_Data to examine_
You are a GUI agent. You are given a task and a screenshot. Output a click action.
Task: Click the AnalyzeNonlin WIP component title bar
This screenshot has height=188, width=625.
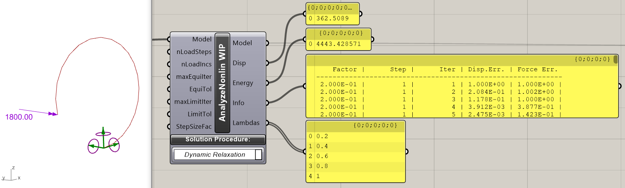click(222, 83)
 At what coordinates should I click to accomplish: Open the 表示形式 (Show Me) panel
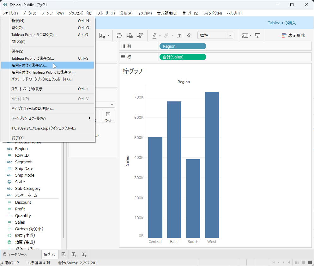293,36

_Assignment_
Starting at the line with "At what coordinates" and stopping at the final line of the material, reproduce each line exactly, both ends included. Leave the pictures out.

_Task result_
 At what coordinates should I click to accomplish: Open the 表示形式 (Show Me) panel
293,36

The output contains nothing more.